- _Document excerpt_:
>> START

So, for my first post, I was torn: Do I write about The Collector, which I had just rented last week, but didn't exactly like? Or do I look around in my personal DVD pile, and do a review from one olf those? Well, I eventually settled on consulting Netflix's Instant movies, and decided to rewatch Scream, Wes Craven's spoof/deconstruction of slasher flicks. (SPOILER WARNING: Just to give you a head's up, I'm going to be going into fairly great detail about the movies I watch. If you haven't seen them, you might not want to read any further until you have)
So, we begin with what is probably one of the most-spoofed/copied/talked about opening scenes in modern slasher film history: A young woman(the always-cute Drew Barrymore) is home alone on a school night, and is receiving a series of prank calls, a la When a Stranger Calls. The Voice(as he's referred to in each film--which seems kinda bizarre, when you consider that each film's killer is a different person, wouldn't the voice sound different from film to film?) at first seems kind of playful, but things quickly go bad for poor Drew. Seems he has her boyfriend tied up, and will kill both of them if her knowledge of horror movies isn't up to snuff(pun intended).
I'll be honest, I've never really liked these opening scene kills. They give you an opening kill, sure, but why waste the talents of Ms. Barrymore in a scene that merely requires her to panic, run around, and then die? It's almost as if Craven wanted to have a "James Bond"-ish opening setpiece to set the mood, pre-credits, but to me it just seems like an excuse for a few cheap "boo" scares. And we don't ever meet the boyfriend character prior to his appearance as a victim, so I certainly don't give a crap if he lives or not. So, in summary, we have 2 people die we don't have any emotional investment in, and their deaths don't really have any impact, storywise.

>> END

- _Raw data_:

>> START

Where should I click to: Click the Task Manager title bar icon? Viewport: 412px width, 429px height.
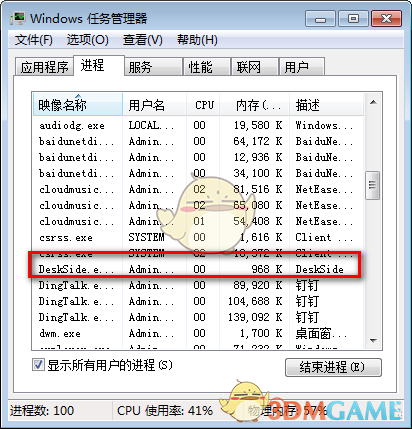click(x=17, y=18)
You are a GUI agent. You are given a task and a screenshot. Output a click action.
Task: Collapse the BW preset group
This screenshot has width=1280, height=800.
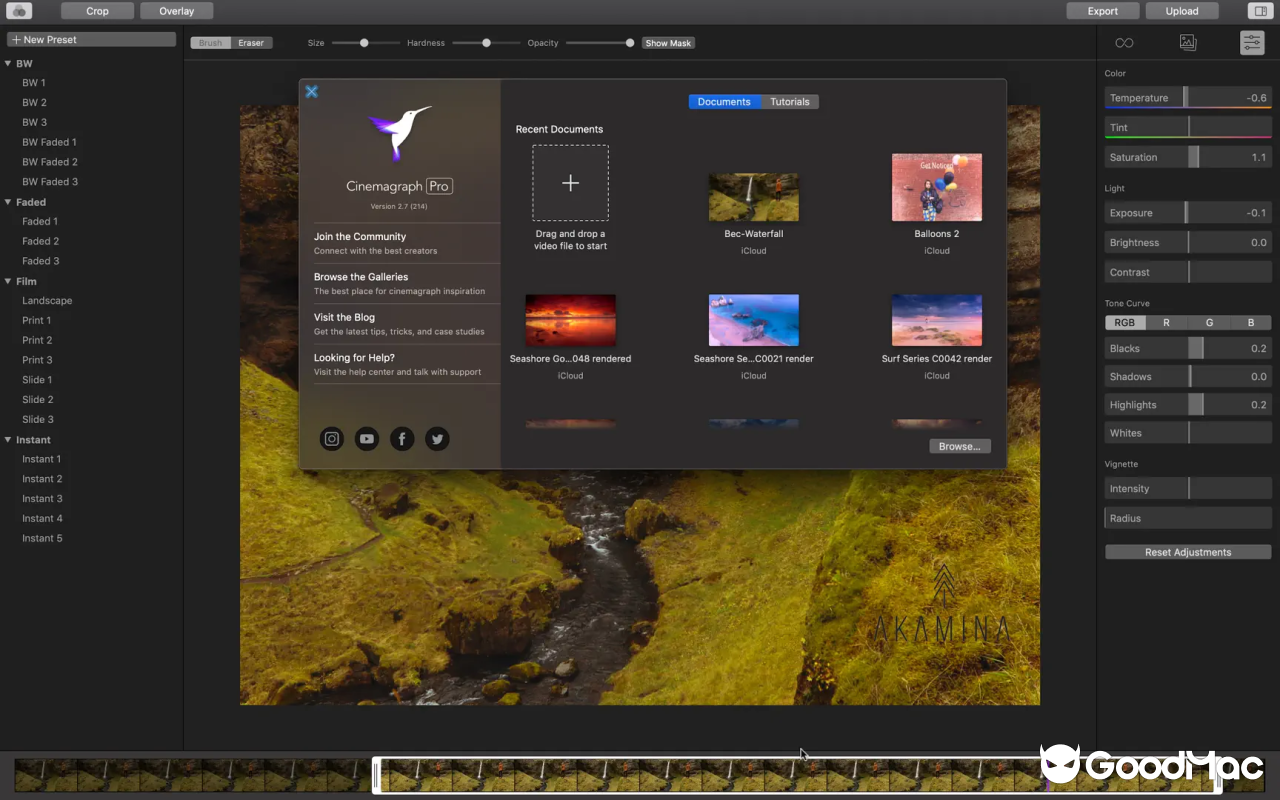tap(8, 64)
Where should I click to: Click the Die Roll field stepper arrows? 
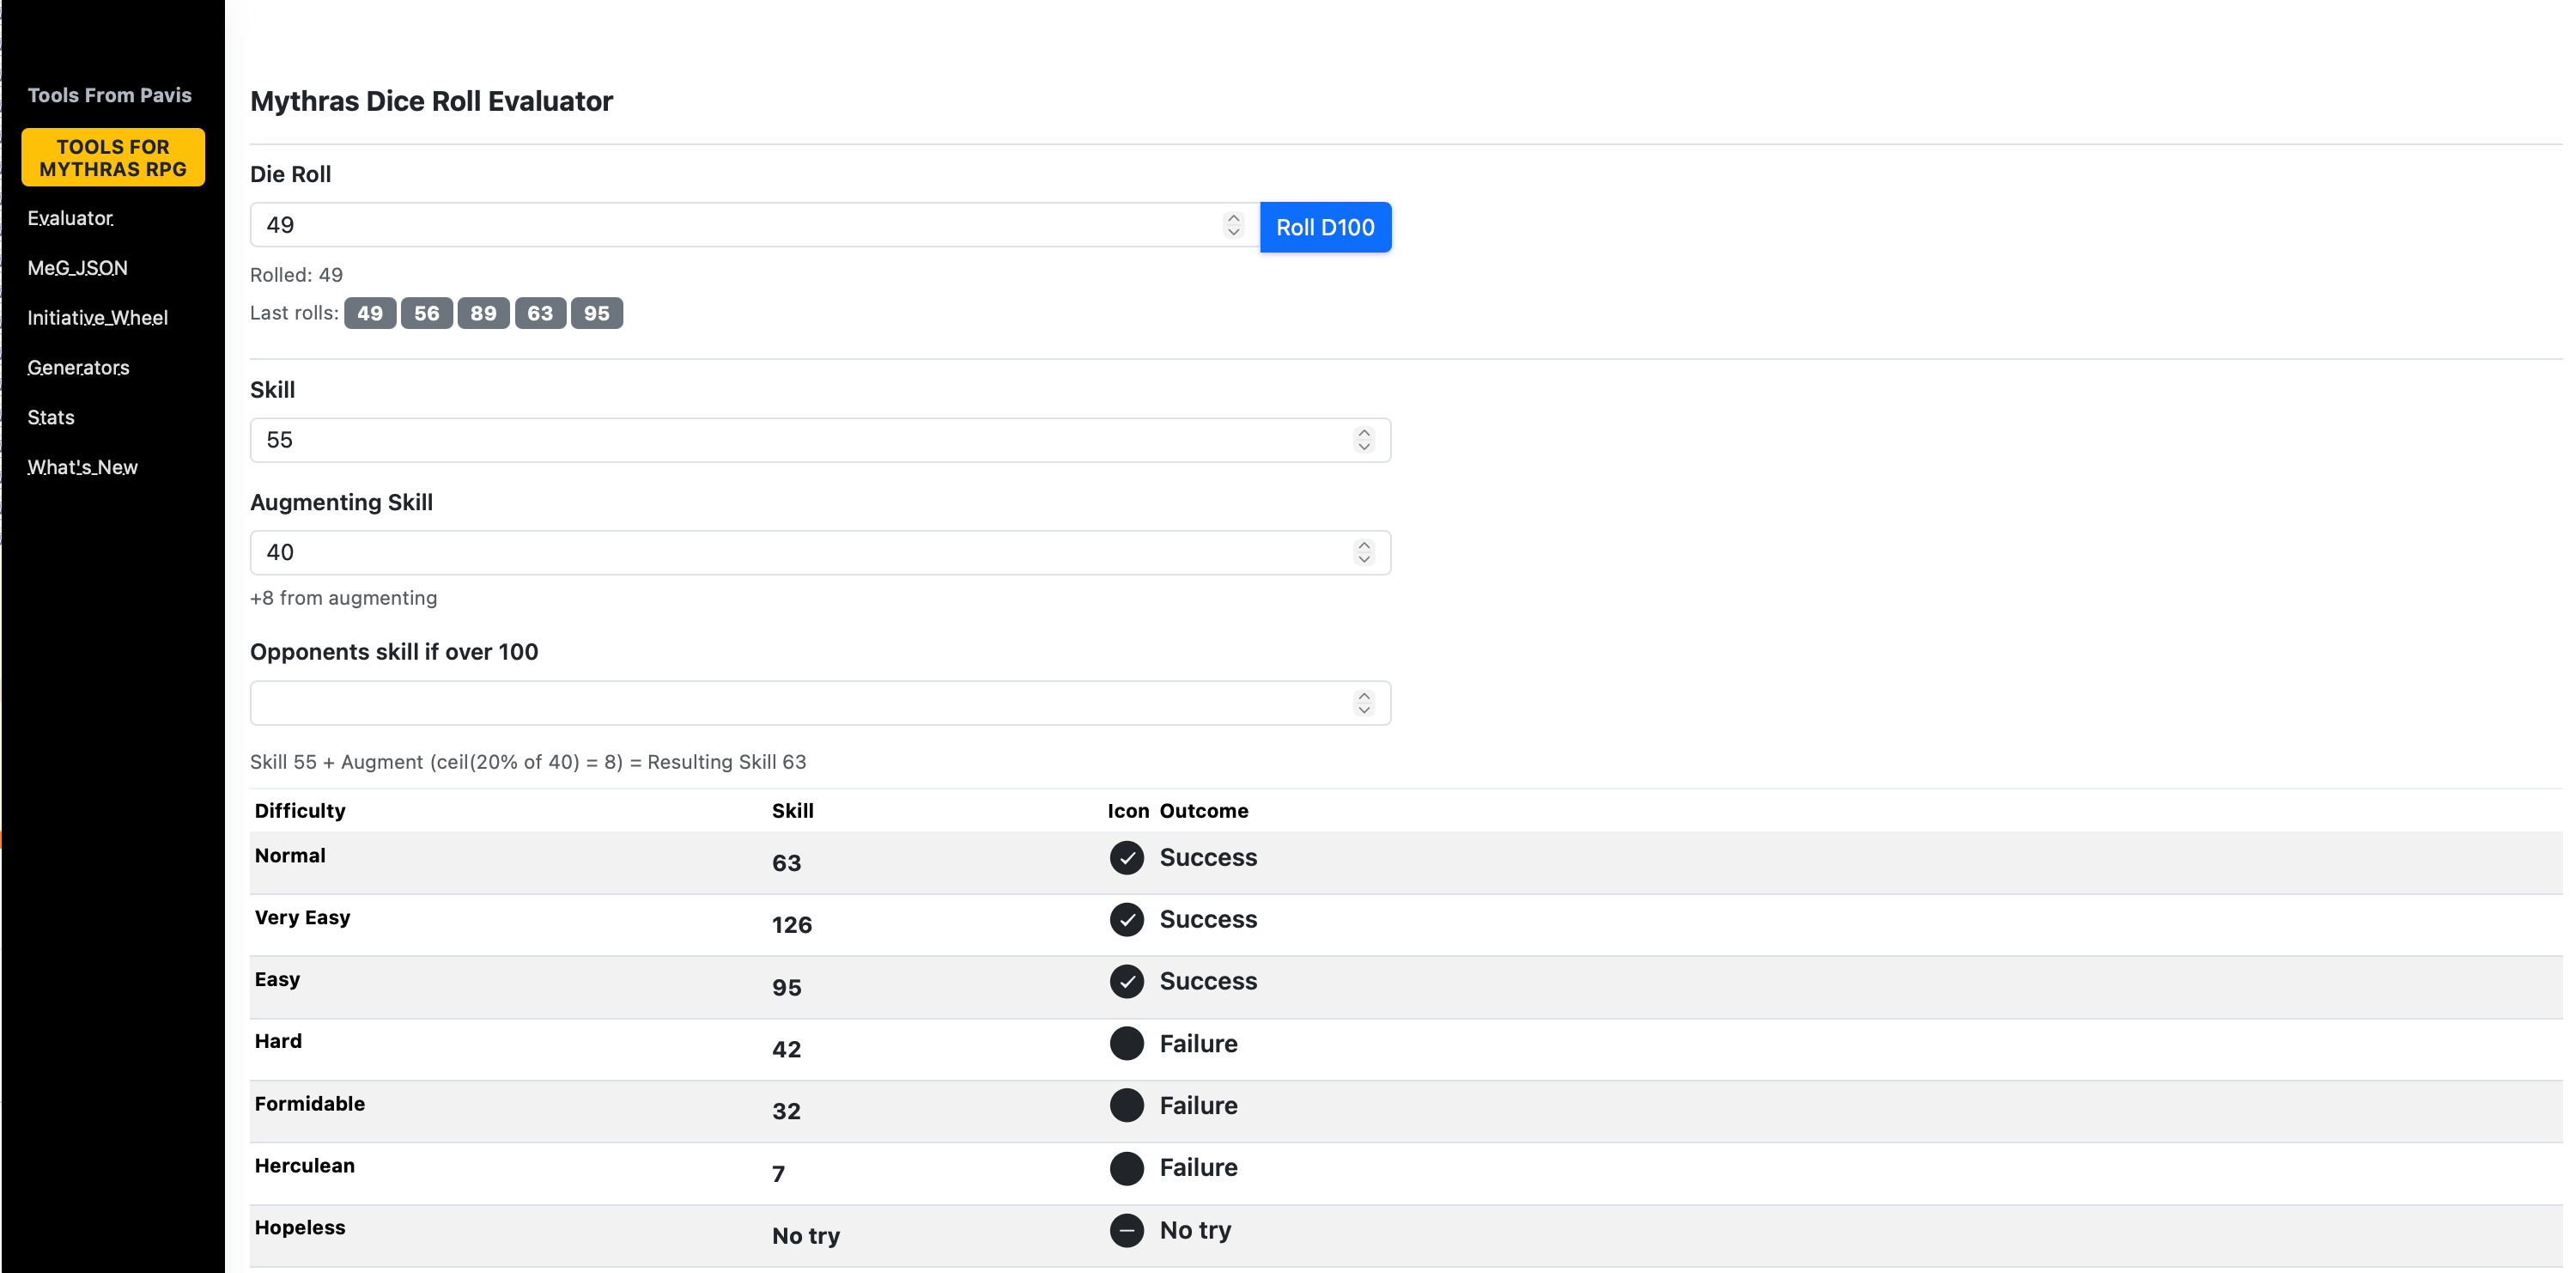pyautogui.click(x=1233, y=225)
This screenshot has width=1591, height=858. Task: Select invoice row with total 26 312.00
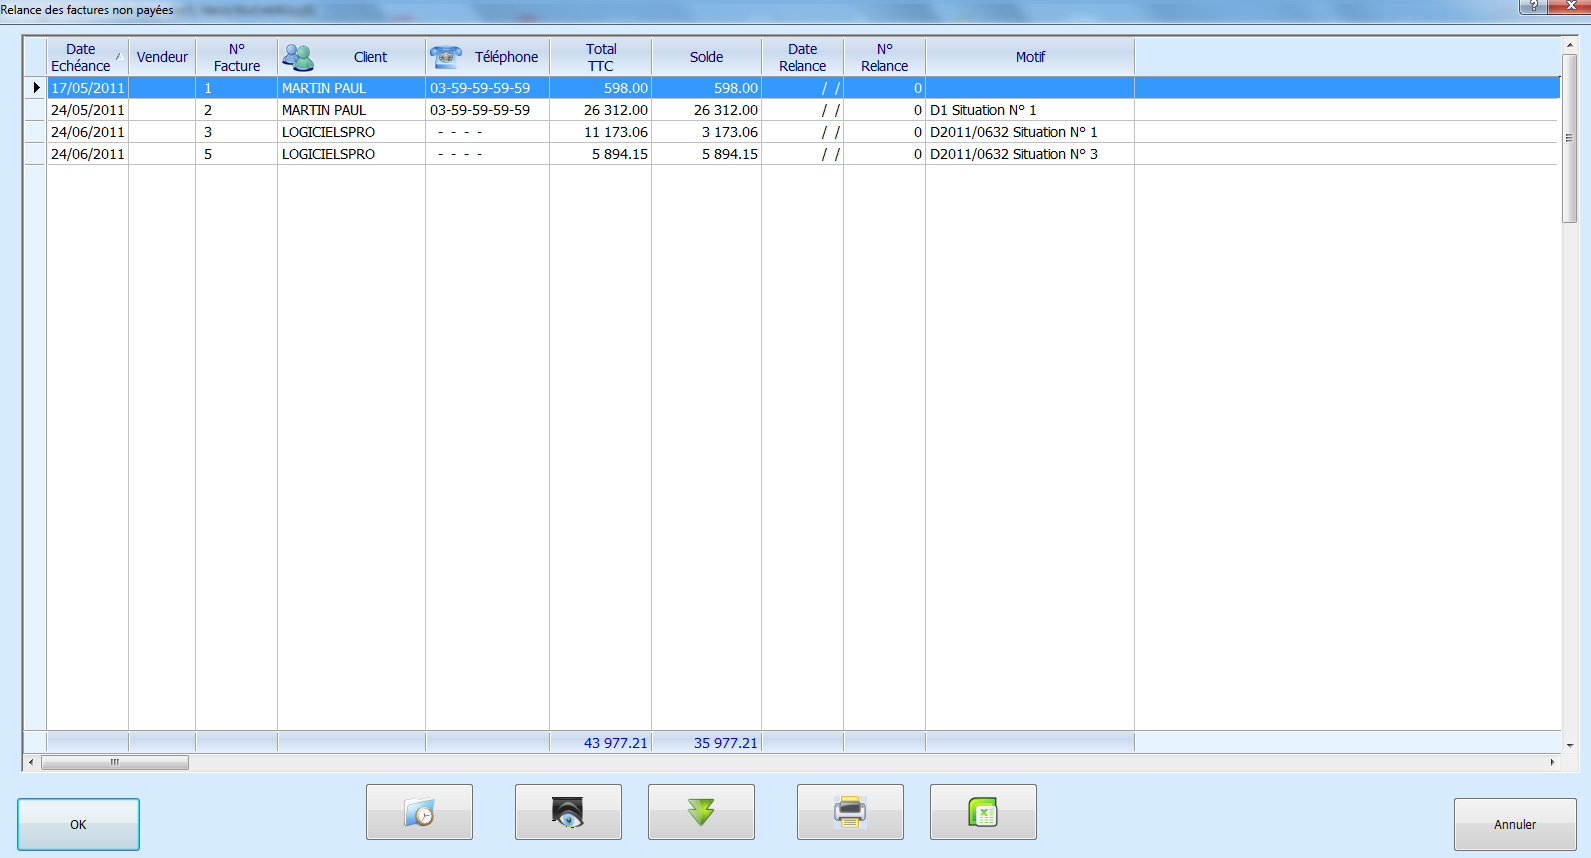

>> END

- _Short exercise A_: In the review of Scream, who plays the young woman in the opening scene?
- _Short exercise B_: Pick up the review of Scream right after its last sentence and keep writing in the same voice.

- _Written reply A_: Drew Barrymore.

- _Written reply B_:
Anyhoo....we then meet Sid(Neve Campbell, looking mighty fine), our Main Girl. We learn in this scene that:
a) her mother, Maureen Prescott, also died prior to the events in the film
b) her dad apparently lurks outside her bedroom door at night, waiting for excuses to burst in
c) her boyfriend is obviously Spider-Man, as he has a hard time entering a room by way of the door
Oh, and we get a completely ridiculous scene where Sid and her boyfriend(Skeet Ulrich, channeling the first NOES's Johnny Depp) are making out, and apparently Sid is pure and chaste, so won't do anything with her boyfriend beyond necking....except where she completely contradicts herself and exposes her breasts to him(but not the audience, dagnabbit!). Yeah Sid, way to stick to your guns.
So, next day at school. We get to meet most of our main characters now: In addition to Sid and Billy(the Skeet Ulrich character), we meet Sid's BFF Tatum(Rose McGowan, doing her impersonation of Dolly Parton); Tatum's boyfriend Stu; and Stu's buddy, horror-film buff Randy, the lovable "geek-we're-supposed-to-identify-with" character. How I'm supposed to identify with a guy who does Columbo shtick, I have no idea. Just go with it, I guess.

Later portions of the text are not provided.